Ana menenteng aneka belanjaan yang mengantung di lengan kecilnya. Bahunya seolah mau copot mengingat beberapa bahan yang dibelinya cukup. Bibirnya menggerutu jengkel, salahkan Elang yang seenak perutnya memaksa Ana untuk belanja selama sebulan. Ah, harusnya saat itu ia tak menjanjikan untuk menuruti semua permintaan Elang. Ana dan mulut besarnya. Hah. Ia jadi harus bangun 2 jam lebih pagi untuk memastikan stok bahan didapur terpenuhi. Lupakan saja tidur cantik untuk bulan ini.
Lamunannya terputus ketika matanya bersirobok dengan seorang gadis asing berambut indigo yang tengah berjongkok di bawah jendela mengintip ke dalam kafe. Mencurigakan sekali. Ana mendesah, setelah meletakkan belanjaannya di dekat pintu masuk ia berjalan berlahan mendekati gadis itu. Dengan pelan ia menepuk pundak sang gadis.

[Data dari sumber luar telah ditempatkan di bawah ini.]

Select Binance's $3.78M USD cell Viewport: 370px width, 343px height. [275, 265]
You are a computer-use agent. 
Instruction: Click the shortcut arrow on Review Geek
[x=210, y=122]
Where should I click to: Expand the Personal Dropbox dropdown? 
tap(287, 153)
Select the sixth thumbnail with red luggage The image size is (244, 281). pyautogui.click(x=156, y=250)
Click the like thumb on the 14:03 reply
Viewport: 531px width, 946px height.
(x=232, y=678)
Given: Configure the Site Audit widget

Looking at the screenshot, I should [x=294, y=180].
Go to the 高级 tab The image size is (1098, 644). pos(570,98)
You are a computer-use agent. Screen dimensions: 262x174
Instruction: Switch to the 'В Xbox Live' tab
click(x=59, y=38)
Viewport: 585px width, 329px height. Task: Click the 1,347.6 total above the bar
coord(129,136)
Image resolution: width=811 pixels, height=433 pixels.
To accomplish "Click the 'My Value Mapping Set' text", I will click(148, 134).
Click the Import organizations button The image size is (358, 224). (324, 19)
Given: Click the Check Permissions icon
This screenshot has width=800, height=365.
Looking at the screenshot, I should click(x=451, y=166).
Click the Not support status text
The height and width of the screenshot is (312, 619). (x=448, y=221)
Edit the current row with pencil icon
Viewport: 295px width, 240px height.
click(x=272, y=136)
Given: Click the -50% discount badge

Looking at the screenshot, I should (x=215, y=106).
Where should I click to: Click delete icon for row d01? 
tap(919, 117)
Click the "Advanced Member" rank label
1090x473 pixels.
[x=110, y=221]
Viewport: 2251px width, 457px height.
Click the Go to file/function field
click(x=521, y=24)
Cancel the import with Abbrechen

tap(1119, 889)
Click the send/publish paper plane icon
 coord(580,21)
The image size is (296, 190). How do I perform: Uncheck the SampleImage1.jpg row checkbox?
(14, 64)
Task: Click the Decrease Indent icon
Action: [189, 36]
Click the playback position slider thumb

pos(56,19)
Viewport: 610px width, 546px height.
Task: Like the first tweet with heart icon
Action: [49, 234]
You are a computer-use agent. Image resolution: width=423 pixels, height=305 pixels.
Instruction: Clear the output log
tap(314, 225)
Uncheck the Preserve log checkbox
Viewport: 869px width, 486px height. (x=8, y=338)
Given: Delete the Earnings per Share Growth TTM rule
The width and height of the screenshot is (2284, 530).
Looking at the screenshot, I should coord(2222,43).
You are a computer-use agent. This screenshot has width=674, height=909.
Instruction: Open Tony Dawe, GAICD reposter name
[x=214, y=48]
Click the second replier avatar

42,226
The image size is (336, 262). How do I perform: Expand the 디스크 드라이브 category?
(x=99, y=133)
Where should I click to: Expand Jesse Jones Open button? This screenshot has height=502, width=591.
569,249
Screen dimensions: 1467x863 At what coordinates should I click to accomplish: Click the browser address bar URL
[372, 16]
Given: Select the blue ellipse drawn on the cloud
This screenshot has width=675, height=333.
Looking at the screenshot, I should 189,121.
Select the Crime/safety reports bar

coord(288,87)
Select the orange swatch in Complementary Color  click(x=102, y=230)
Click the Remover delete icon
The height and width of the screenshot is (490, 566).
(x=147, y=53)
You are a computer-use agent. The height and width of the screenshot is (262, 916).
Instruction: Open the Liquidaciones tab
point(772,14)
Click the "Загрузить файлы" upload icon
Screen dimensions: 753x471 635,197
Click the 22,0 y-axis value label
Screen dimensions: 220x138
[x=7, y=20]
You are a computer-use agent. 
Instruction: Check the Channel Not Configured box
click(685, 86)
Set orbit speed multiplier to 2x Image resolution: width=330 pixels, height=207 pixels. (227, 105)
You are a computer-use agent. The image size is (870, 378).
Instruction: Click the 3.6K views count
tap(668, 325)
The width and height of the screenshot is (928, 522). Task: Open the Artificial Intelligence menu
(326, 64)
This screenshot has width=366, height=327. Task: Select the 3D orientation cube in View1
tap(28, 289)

“Sumimasen, ada yang bisa ku bantu?” tanya Ana sambil tersenyum mengabaikan lawan bicara didepannya yang masih berjongkok dengan wajah kaku yang memucat seputih mayat.
“Ano, hmmm …..” gagapnya, keringat dingin mulai membanjiri keningnya, membuat Ana merasa tak enak hati. Belum sempat Ana bereaksi apapun gadis itu tiba tiba berdiri dan dengan cepat membungkukkan badannya. “Ah, maafkan aku.” ucapnya keras sambil melarikan diri dari tempat itu.
Ana menggaruk kepalanya yang tak gatal.
“Dasar aneh.” ujarnya pelan, sambil menatap belokan tempat gadis itu menghilang. Samar-samar tercium aroma lavender di tempat gadis itu berdiri.
°°°°°°°°°°°°°°°
Ana berusaha mengabaikan gadis aneh itu tapi lagi dan lagi gadis itu muncul kembali, berdiri diposisi yang sama pada jam yang sama. Awalnya cuma Ana yang menaruh perhatian, tapi tingkahnya yang mencurigakan menarik rasa penasaran beberapa pengunjung kafe mereka di pagi hari. Bahkan Elang si antisosial itu sedikit banyak merasa terganggu.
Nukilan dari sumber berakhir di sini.